Provenance
On the first page of the manuscript, below the title "Kitāb-ı Dedem Ḳorḳud ʿalā lisān-ı ṭāʾife-i Oġuzān", an owner ("ṣāhibu'l-kitāb") named ʿAbdurrahīm b. Ferruḥ Kedḫudā is mentioned, about whom nothing more is known. Who, at what time and in what place, wrote the name of Özdemiroğlu Osman Pasha, grand vizier and general under Sultan Murad III (r. 1574-1595), and the year of his death, 993 d. H. [= 1585 o.c.] in the upper right corner of the page is also unknown. Osman Pasha died shortly after the capture of the residential and commercial metropolis of Tabriz (Iran, province of East Azerbaijan) on the Silk Road, where European merchants and diplomats also frequented.
It is still unknown when and how the manuscript came to Dresden. It was first listed in a handwritten catalogue of the oriental manuscripts of the Electoral Library in Dresden (ca. 1754) as "Vita ac gesta Dedem Corcut idiomate Oghuzano" (="Life and deeds of Dede Korkut in the Oghuzan language"). It was kept in the 5th cabinet as no. 86 of a total of 278 Oriental manuscripts.
The shelf mark "Msc. Or. 198" in red ink on the first leaf probably dates from earlier times (many other oriental manuscripts at the SLUB also contain such former shelf marks).

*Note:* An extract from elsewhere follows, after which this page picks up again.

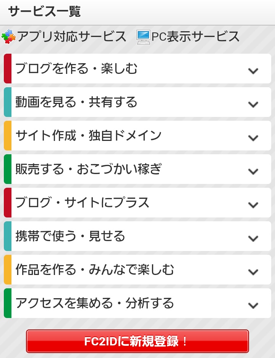Expand chevron for ブログを作る・楽しむ
The width and height of the screenshot is (275, 358).
253,71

Various routes of the manuscript are conceivable. Was it captured during the conflicts with the Turks outside Vienna in 1683 or Buda in 1684/1686? Was it offered to the library for sale? Was it purchased from the estate of a private collector? Was it given as a gift? Several previous owners of oriental manuscripts in the SLUB are known by name, of which only the most important are mentioned here: In 1722, several oriental manuscripts were also acquired with the book collection of Duke Moritz Wilhelm of Saxe-Zeitz, who died in 1718 (in the catalogue of his library, however, there is no entry referring to the Dede Korkut manuscript). From the possession of Adam Derengowski (also: Dorengowski), royal Polish vice-general prosecutor, secretary to the Polish-Turkish envoy Stanislaw Chomentowski in 1712, some Turkish manuscripts came into the library after his death in 1726. Between 1728 and 1732, the Leipzig bookseller Moritz Georg Weidmann (1686-1743) sold several manuscripts to the Electoral Library, some of which came from Vienna. In 1753, from the estate of the orientalist Siegmund Gottlob Seebisch who worked as librarian at the Electoral Library in Dresden from 1708 to 1746. Among them were manuscripts from the possession of the important Orientalists Jacobus Golius and Andreas Acoluthus. In the same year, the Polish-Saxon dragoman Francesco Crescenzo Giuliani, who, sponsored by Heinrich von Brühl, travelled between Dresden, Warsaw and Istanbul from 1736 until his death in 1764, sold some manuscripts to the library.